(Stored items)
%%

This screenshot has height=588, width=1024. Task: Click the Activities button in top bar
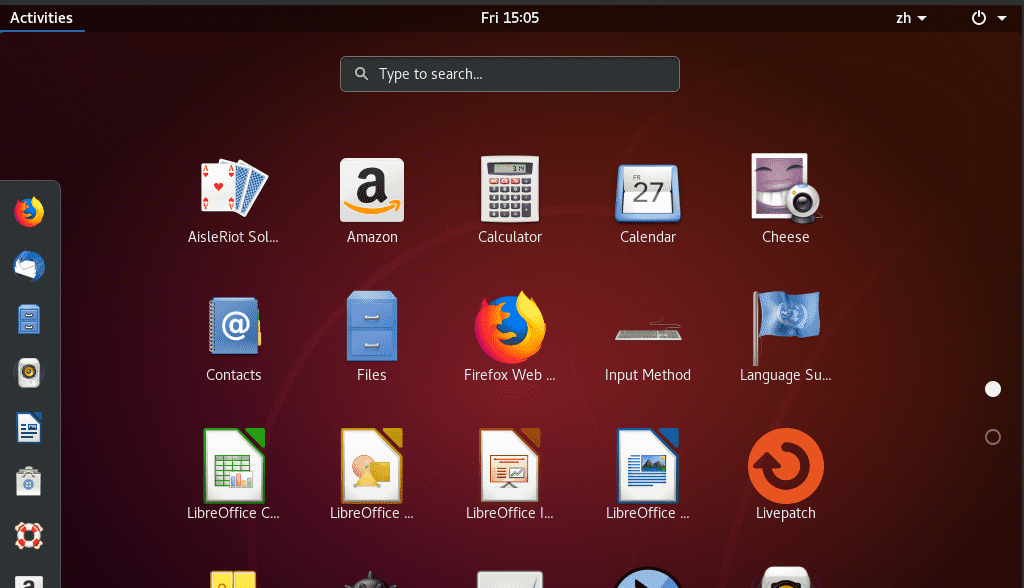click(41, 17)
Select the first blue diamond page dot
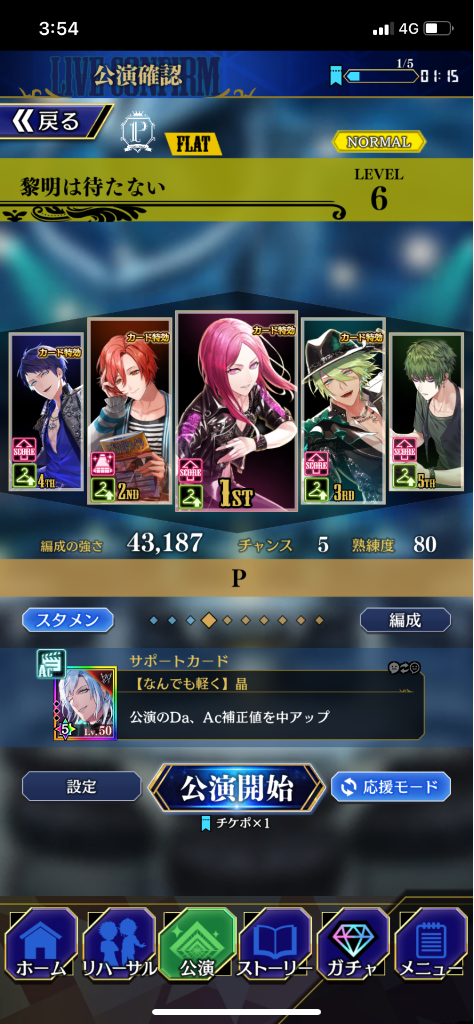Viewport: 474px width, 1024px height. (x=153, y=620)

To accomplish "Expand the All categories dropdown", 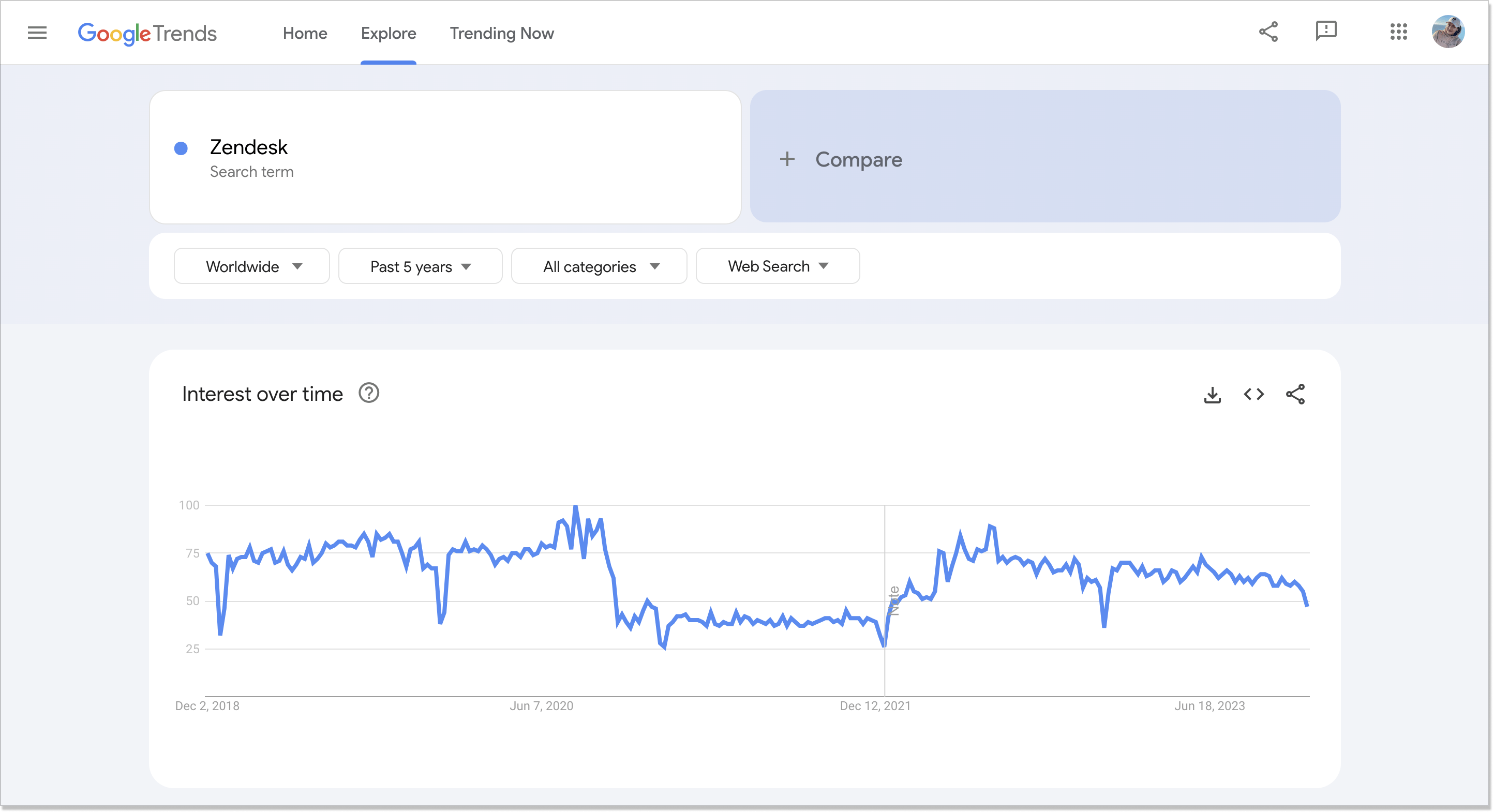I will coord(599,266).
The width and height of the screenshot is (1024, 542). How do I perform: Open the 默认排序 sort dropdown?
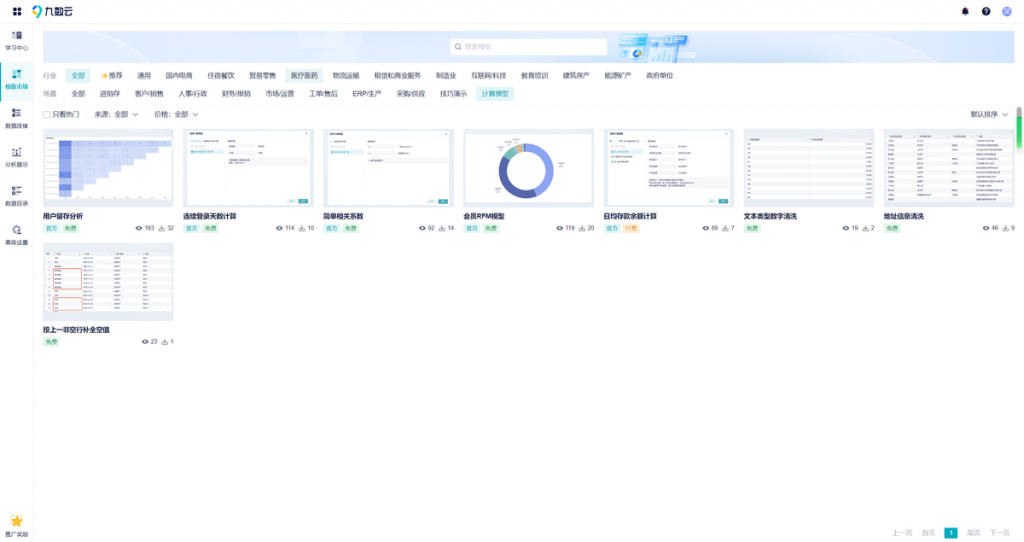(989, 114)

%%

**Your objective:** Starting from the line containing "The width and", repeat each line exactly through the end of the entries, including the last, while leaving pictures out.

**Output below:**
The width and height of the screenshot is (1024, 542). How do I perform: Open the 默认排序 sort dropdown?
(989, 114)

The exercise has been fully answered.